Her remarks came after the Fed’s rate-setting Federal Open Market Committee raised its benchmark rate by a quarter point to a target range of 5.0%-5.25%, marking the 10th straight rate hike. At the same time, the Fed hinted it could be ready to pause for the time being and examine how the effects of monetary-policy tightening have impacted the real economy.
Of course, Bowman said she will consider incoming economic data before the Fed’s June 13-14 meeting to determine the appropriate stance of monetary policy.
“I will look for signs of consistent evidence that inflation is on a downward path when considering future rate increases and at what point we will have achieved a sufficiently restrictive stance for the policy rate,” she said.
The CPI report on Wednesday showed that headline prices rose 4.9% year-over-year in April. While that’s the first print below 5% in two years, it’s still well above the Fed’s 2% objective.
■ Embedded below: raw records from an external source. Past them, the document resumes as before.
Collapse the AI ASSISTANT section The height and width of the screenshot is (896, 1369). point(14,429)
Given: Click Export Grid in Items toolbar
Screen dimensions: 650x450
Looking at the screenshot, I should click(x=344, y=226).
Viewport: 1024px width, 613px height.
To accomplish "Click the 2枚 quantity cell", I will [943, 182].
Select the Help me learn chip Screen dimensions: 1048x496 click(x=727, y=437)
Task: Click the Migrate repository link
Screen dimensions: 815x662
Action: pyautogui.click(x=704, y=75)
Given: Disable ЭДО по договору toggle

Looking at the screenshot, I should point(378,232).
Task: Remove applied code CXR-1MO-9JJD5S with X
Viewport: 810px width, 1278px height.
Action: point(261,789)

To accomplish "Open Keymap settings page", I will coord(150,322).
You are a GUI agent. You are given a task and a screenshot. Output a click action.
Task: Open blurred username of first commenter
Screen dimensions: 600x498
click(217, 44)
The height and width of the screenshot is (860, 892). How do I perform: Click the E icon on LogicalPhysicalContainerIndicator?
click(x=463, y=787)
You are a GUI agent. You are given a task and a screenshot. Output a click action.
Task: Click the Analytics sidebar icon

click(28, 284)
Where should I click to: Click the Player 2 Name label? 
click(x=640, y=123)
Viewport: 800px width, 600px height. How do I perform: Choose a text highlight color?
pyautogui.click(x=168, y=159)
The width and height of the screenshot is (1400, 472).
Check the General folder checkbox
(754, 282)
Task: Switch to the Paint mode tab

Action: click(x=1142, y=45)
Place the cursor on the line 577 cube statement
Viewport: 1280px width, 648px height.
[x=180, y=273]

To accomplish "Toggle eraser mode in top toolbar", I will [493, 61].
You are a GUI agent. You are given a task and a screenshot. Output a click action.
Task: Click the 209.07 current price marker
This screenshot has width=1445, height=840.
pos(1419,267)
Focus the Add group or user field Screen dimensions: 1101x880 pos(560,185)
The Fed’s preferred inflation gauge — personal consumption expenditures — is also running at over double the goal. On top of that, the Labor Department said last week the U.S. economy added 253K jobs, surpassing the 178K consensus, pulling the unemployment rate down to 3.4%.
Elsewhere, Bowman said the Fed needs another review of its oversight of failed regional lender Silicon Valley Bank (OTC:SIVBQ). On April 28, the central bank noted that its supervisors didn’t fully appreciate the extent of the vulnerabilities as SVB grew in size and complexity.
This time around Bowman wants the Fed to use a third party to “prepare a report to supplement the limited internal review to fully understand the failure of SVB,” she said. “This would be a logical next step in holding ourselves accountable and would help to eliminate the doubts that may naturally accompany any self-assessment prepared and reviewed by a single member of the Board of Governors.”